Reputation: 119
I have a sequence of numbers that I somehow obtain from an external source, not separated by any commas and not in a data structure, e.g: 1 1.5 120202.4343 58 -2442.5
Where distinct numbers are separated by a space(s).
Is there a way for me to write a program to quickly convert this sequence into a list or numpy array [1, 1.5, 120202.4343, 58 ,-2442.5].
Upvotes: 0
Views: 255
Reputation: 53029
I can't believe nobody came up with the obvious:
np.array(your_string.split(),dtype=float)
Upvotes: 1
Reputation: 8122
You can use split()
and split the spaces to get a list of strings. Then simply convert each string to a float using type casting. This is achieved in one line using list comprehension.
For example:
x = '1 1.5 120202.4343 58 -2442.5'
output = [float(i) for i in x.split(" ")]
Output:
[1, 1.5, 120202.4343, 58 ,-2442.5]
If you input numbers come in one after another, then you can simply append to an existing list:
output = []
# Loop until an escape string is provided and get append input number to list
while True:
x = input() # Next input number
if x == 'escape_string_of_your_choice':
break
else:
output.append(x)
Likewise, if your sequence length is known in advance, you can initialize the list to a certain length and use indexing to assign the next input number in the sequence (you need a counter to keep track of where you are):
counter = 0 # First index has value 0
output = [0]*N # N is the length of the sequence
# Now looping is better defined (no need to provide escape strings)
while counter < N:
x = input() # Next input number
output[counter] = x
counter += 1 # Increment after element added to list
Lastly, comparing list comprehension to astype array forming in numpy provided in some answers we see that list comprehension is vastly superior in terms of execution speed.
import timeit
code_to_test = '''
import numpy as np
number_string = "1 1.5 120202.4343 58 -2442.5"

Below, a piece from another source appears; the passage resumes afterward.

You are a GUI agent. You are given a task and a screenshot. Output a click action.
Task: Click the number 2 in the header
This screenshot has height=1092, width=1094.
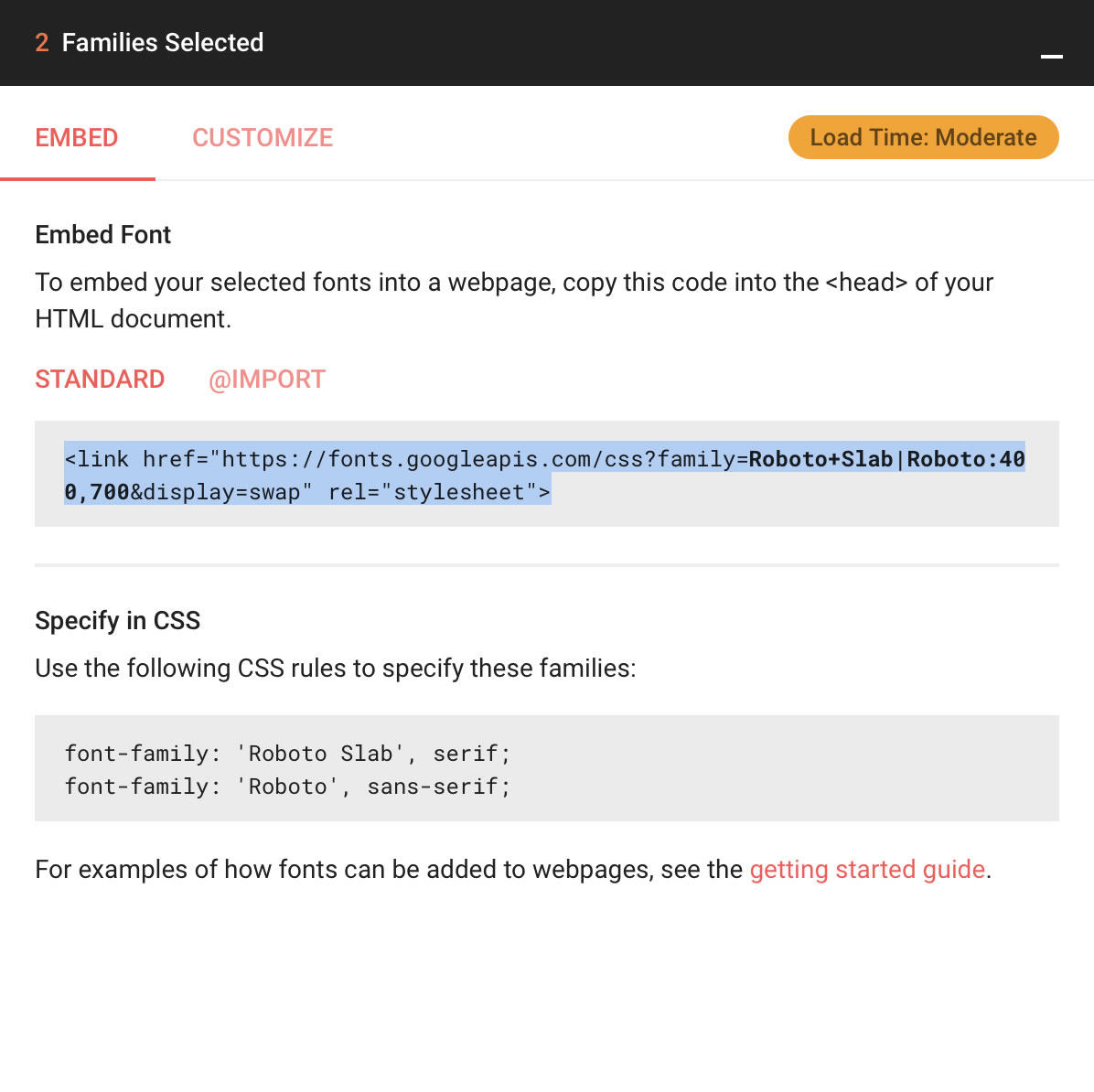tap(41, 42)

number_list = number_string.split(" ")
numbers_array = np.array(number_list).astype(np.float)'''
code_comp = '''
import numpy as np # Not needed but just to compare fairly
x = '1 1.5 120202.4343 58 -2442.5'
output = [float(i) for i in x.split(" ")]'''
test_time = timeit.timeit(code_to_test, number=10000)
compt_time = timeit.timeit(code_comp, number=10000)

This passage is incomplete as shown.